Vous avez assuré le dessin de Lady S. depuis le début de la série. Aujourd'hui vous en signez également le scénario, comment avez-vous abordé cette reprise ?
L'idée qui a prévalu pour l'écriture de ce tome 10, ADN, est un peu celle d'un nouveau départ. Pour la peau d'une femme avait un côté « récapitulatif » assez logique. En effet, Jean Van Hamme m'avait confié son envie de lever le pied pour se consacrer plus tranquillement à autre chose dès la fin du tome 8, Raison d'État. Or, à l'heure actuelle, si on veut qu'une série vive, il est impératif de lui assurer un album par an...
Succéder à un scénariste aussi renommé que Jean Van Hamme constitue aussi un pari...

▶ _Exercices à traiter_:
A. Transcrivez intégralement le passage de l'entretien sur Lady S. compris entre « L'idée qui a » et « aussi un pari... » inclus.
B. Rédigez la suite de l'entretien sur Lady S. en partant de sa dernière phrase.

▶ _Contenu des données_:

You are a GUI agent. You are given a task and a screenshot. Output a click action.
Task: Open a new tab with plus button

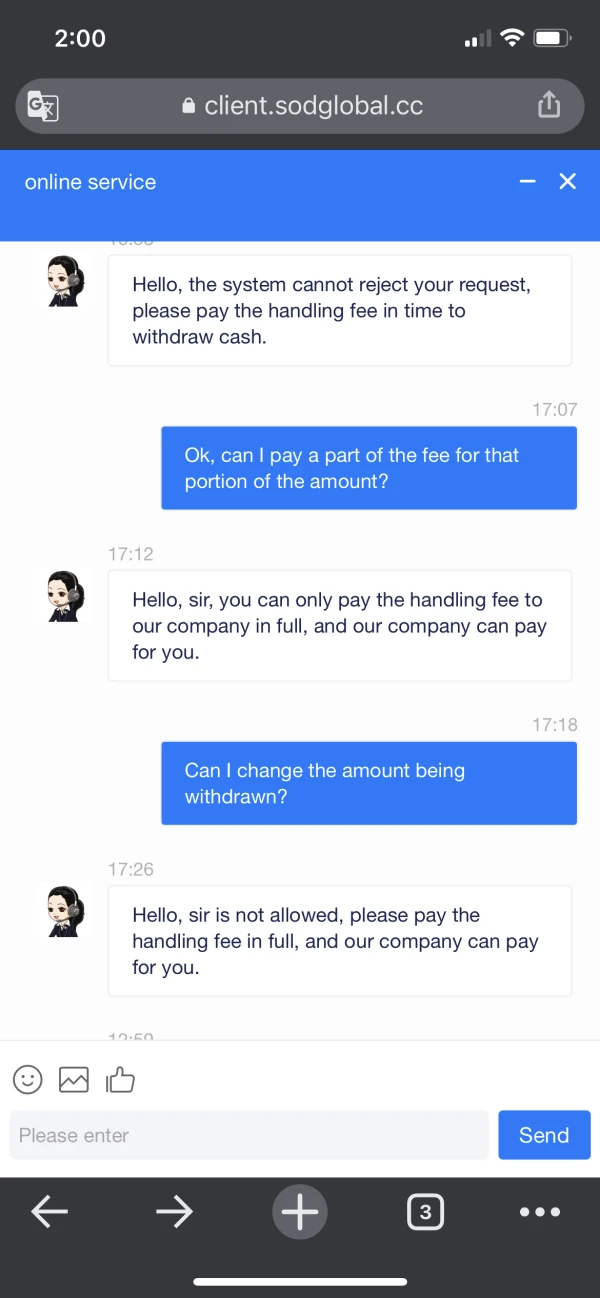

▶ _Corrigé_:
A.
L'idée qui a prévalu pour l'écriture de ce tome 10, ADN, est un peu celle d'un nouveau départ. Pour la peau d'une femme avait un côté « récapitulatif » assez logique. En effet, Jean Van Hamme m'avait confié son envie de lever le pied pour se consacrer plus tranquillement à autre chose dès la fin du tome 8, Raison d'État. Or, à l'heure actuelle, si on veut qu'une série vive, il est impératif de lui assurer un album par an...
Succéder à un scénariste aussi renommé que Jean Van Hamme constitue aussi un pari...

B.
Oui, mais j'aime bien ce genre de défi. De plus, depuis le début, au-delà du dessin, on discutait tout de même ensemble de certaines idées avec Jean, et je pouvais me permettre de lui suggérer certaines choses, même s'il était incontestablement le scénariste de Lady S. Et puis, depuis la création de Lady S., je me suis considérablement attaché au personnage. Nous avions évoqué la possibilité de poursuivre avec un autre scénariste, Jean me l'avait proposé en me demandant de réfléchir à cette possibilité, mais je trouvais que c'était difficile de redémarrer une autre collaboration sur une série déjà existante.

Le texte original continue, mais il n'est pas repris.